Dal primo al secondo segno, c'è stato un passaggio per il quale coloro che ascoltano e vedono Gesù, non sono più come all'inizio del percorso. L'invito è proprio questo: fare un cammino in profondità. I Galilei che accolgono Gesù, erano testimoni di tutto quello che aveva fatto durante la festa. La fiducia nel Signore, non è più quella degli inizi. Come loro, così anche noi, se prima il credere era per sentito dire, ora è perché Lui ci ha lasciato un segno.
Nel testo troviamo che: "Quell'uomo credette alla parola che Gesù gli aveva detto e si mise in cammino." Poi al termine del brano: "credette lui con tutta la sua famiglia". Per quel funzionario e per noi, il suggerimento è di fare un passaggio: dalla logica del segno fine a se stesso, al diventare significativo nella nostra vita.
Dio può anche entrare nel nostro vissuto non con eventi eclatanti, ma la Sua promessa è che Lui ci sarà sempre. Il primo segno, è Egli stesso: si tratta di riconoscerlo nella nostra quotidianità, come quel segno che dà senso alla vita, il pane sarà sempre pane, ma se celebrato, benedetto e ringraziato, è capace di nutrire una fame più profonda.
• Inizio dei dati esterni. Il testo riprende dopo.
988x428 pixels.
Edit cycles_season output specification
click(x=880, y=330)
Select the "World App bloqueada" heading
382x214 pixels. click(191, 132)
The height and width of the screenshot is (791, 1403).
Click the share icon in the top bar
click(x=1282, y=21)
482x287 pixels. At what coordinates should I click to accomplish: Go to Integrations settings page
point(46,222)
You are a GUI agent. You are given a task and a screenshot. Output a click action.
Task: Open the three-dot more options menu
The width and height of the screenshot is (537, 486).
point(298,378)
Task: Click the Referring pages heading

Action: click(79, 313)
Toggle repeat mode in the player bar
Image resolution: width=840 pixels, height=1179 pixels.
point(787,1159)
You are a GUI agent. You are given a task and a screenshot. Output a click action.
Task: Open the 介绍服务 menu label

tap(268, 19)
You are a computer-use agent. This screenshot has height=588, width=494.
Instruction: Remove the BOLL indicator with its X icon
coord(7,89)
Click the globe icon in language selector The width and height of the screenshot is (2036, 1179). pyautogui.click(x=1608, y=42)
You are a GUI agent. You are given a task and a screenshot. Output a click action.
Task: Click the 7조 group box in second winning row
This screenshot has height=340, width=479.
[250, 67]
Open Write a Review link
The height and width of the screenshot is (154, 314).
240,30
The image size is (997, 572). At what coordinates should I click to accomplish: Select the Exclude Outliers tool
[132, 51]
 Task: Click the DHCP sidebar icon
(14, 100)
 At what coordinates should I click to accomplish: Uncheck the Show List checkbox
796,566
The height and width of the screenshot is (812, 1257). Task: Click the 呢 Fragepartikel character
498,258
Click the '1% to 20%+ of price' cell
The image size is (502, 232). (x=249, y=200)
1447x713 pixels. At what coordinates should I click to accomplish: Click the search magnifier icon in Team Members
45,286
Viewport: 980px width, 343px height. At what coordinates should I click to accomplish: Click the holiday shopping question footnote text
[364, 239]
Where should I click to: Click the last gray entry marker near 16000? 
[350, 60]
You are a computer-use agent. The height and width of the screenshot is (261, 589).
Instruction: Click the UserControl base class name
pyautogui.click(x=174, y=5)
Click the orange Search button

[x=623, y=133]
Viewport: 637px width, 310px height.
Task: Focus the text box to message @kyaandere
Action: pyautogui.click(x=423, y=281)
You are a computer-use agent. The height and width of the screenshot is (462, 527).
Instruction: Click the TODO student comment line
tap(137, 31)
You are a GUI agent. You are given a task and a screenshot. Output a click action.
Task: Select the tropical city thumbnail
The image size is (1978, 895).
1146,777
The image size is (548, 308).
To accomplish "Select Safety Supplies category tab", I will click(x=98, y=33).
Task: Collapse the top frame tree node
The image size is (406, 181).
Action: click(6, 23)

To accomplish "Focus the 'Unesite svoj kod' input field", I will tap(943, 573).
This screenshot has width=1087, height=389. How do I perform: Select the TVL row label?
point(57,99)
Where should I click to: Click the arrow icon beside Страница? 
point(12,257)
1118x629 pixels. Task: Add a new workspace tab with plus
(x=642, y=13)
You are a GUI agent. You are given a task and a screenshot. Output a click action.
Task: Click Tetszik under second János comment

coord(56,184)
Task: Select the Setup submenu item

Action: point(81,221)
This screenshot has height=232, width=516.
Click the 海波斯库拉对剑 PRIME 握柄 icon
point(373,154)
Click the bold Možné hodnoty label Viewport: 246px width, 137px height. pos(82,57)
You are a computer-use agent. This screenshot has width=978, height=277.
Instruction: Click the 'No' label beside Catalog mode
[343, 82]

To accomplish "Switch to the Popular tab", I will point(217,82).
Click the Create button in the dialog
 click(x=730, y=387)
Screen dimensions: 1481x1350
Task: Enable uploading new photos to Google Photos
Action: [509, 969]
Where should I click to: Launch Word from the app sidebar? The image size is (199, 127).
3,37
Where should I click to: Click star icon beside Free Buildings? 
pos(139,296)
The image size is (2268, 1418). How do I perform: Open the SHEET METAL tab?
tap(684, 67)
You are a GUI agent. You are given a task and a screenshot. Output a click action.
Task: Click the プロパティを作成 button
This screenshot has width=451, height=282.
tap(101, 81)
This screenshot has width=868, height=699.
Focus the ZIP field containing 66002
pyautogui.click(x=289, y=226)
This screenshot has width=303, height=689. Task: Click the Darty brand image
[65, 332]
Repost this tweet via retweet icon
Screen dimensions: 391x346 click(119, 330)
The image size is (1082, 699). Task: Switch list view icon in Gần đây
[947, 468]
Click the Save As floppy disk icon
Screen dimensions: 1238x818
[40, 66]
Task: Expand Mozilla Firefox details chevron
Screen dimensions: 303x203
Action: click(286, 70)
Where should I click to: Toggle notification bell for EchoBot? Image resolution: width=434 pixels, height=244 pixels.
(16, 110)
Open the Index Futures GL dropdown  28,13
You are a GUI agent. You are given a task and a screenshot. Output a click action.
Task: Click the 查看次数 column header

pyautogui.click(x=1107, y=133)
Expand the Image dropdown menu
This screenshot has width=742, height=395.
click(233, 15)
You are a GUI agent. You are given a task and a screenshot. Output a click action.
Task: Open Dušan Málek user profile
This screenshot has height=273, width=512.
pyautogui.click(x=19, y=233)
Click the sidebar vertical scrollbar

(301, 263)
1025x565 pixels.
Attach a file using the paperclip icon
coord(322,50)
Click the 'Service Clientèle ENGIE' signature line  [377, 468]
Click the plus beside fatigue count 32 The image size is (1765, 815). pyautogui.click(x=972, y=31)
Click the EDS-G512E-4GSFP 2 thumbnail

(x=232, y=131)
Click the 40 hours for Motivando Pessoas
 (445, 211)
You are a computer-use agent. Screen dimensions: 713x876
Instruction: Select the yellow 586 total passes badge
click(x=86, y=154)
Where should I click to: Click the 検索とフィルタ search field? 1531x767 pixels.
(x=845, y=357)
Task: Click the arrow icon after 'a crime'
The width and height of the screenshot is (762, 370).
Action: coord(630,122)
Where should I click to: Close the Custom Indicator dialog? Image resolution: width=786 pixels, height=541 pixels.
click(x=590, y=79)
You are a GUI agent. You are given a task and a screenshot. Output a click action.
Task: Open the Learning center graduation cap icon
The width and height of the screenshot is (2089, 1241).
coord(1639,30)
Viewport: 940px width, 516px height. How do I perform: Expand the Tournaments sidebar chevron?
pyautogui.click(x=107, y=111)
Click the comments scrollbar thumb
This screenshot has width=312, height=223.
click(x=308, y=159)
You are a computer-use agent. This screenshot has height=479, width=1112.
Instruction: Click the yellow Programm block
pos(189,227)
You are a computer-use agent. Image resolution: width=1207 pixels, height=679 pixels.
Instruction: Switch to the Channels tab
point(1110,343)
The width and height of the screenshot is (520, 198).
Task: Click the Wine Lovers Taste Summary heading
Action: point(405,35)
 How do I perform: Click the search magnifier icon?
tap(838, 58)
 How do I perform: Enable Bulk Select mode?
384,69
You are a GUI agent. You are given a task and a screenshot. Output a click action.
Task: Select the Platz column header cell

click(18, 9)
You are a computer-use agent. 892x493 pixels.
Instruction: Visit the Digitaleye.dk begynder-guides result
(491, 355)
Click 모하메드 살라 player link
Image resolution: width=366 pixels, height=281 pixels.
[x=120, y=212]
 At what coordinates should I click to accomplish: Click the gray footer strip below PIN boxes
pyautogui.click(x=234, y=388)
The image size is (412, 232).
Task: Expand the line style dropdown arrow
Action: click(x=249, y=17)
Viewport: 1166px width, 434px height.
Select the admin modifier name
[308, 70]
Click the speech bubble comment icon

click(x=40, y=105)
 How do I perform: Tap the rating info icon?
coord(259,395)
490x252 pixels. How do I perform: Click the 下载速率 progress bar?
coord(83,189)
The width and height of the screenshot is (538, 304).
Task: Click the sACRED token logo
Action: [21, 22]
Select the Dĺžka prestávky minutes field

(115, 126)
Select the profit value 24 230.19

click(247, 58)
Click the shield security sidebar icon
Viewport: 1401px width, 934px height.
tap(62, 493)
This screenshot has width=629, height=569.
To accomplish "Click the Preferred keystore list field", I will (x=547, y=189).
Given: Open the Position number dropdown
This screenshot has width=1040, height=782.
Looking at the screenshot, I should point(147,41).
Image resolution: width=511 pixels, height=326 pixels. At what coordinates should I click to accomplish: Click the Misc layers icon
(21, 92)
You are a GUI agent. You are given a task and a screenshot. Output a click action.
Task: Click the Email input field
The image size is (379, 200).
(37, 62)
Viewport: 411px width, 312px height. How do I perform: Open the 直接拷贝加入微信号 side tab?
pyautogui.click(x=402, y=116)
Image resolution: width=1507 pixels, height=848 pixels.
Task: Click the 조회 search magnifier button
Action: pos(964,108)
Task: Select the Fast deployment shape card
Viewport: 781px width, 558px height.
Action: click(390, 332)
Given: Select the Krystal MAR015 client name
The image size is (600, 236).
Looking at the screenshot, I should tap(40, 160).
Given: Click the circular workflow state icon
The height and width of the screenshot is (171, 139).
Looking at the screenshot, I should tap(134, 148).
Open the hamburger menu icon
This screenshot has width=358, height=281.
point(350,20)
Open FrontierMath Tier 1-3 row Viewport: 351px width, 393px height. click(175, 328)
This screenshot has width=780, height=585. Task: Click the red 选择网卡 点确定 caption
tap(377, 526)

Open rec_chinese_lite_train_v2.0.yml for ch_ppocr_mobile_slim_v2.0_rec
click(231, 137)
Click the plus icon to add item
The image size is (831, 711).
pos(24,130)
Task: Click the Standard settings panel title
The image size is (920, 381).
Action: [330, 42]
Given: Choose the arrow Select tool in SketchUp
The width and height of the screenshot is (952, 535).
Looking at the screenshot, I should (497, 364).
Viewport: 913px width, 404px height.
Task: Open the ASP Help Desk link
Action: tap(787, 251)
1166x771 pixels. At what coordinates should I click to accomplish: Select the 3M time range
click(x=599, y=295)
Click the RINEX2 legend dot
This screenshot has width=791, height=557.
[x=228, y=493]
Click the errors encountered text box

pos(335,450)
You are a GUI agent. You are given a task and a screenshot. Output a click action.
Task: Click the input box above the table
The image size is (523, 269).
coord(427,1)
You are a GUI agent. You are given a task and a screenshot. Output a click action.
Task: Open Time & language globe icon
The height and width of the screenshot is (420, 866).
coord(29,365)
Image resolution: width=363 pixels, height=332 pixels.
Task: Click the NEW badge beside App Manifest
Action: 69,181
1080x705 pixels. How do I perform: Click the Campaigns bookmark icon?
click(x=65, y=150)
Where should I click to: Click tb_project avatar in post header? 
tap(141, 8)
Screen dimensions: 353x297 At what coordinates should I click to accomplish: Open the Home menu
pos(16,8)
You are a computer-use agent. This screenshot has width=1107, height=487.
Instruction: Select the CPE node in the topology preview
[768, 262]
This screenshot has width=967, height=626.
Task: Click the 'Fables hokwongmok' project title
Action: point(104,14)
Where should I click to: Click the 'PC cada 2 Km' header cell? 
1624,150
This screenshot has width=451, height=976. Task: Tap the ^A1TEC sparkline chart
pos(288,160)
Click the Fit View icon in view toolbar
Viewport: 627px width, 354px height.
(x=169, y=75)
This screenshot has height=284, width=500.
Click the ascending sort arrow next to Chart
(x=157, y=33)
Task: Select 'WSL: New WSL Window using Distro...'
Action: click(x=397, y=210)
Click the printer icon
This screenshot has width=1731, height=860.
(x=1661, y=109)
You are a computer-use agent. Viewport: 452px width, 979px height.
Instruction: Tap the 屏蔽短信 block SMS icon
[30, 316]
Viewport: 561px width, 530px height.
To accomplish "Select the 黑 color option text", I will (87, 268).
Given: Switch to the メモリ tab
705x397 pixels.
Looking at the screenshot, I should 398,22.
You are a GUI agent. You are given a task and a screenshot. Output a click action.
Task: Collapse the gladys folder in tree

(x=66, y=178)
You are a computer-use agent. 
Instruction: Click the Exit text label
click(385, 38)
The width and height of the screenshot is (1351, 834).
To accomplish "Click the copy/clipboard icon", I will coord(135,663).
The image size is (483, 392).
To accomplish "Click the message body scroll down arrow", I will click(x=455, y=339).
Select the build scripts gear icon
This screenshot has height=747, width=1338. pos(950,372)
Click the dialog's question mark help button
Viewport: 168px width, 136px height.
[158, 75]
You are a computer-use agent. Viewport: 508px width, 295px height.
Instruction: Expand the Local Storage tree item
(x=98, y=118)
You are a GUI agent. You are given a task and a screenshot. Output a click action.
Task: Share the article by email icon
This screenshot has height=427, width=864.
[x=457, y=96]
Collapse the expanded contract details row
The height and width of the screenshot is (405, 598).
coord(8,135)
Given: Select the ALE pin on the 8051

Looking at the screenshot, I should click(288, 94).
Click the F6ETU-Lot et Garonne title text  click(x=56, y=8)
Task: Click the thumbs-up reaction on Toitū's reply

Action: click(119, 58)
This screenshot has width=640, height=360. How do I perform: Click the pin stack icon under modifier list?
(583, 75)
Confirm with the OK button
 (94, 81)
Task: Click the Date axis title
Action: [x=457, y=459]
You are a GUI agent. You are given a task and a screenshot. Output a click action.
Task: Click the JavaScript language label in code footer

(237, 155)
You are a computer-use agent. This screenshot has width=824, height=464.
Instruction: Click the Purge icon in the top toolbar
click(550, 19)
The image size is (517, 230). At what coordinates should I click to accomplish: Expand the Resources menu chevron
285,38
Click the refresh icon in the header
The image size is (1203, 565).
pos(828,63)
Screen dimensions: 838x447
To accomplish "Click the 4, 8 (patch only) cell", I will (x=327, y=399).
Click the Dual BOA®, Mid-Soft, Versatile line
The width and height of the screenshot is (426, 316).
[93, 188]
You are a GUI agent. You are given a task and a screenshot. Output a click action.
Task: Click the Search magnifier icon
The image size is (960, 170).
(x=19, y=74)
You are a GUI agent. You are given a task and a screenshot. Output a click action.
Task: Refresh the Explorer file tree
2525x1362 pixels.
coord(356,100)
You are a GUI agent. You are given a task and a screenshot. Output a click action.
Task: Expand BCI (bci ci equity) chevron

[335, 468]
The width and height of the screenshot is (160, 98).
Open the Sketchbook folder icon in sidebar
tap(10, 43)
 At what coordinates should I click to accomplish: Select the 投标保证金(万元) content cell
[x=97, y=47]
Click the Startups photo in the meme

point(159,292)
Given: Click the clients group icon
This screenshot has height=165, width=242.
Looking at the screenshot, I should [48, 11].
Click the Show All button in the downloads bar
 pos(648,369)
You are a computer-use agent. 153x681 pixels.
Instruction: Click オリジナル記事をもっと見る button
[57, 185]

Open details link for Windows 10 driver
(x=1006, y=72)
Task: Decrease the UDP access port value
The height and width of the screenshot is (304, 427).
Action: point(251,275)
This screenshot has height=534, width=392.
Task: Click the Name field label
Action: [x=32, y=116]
Lasciamo entrare Gesù nel quotidiano, celebriamolo nei nostri giorni, così da fare della vita un segno ripetuto della Sua presenza, tanto da dare forza a noi e a chi ci sta accanto. Ogni storia è un segno perché amata, voluta, toccata da Dio, siamo luogo dove Lui non passa, ma resta e dà vita a tutte quelle parti di noi che ancora attendono un segno.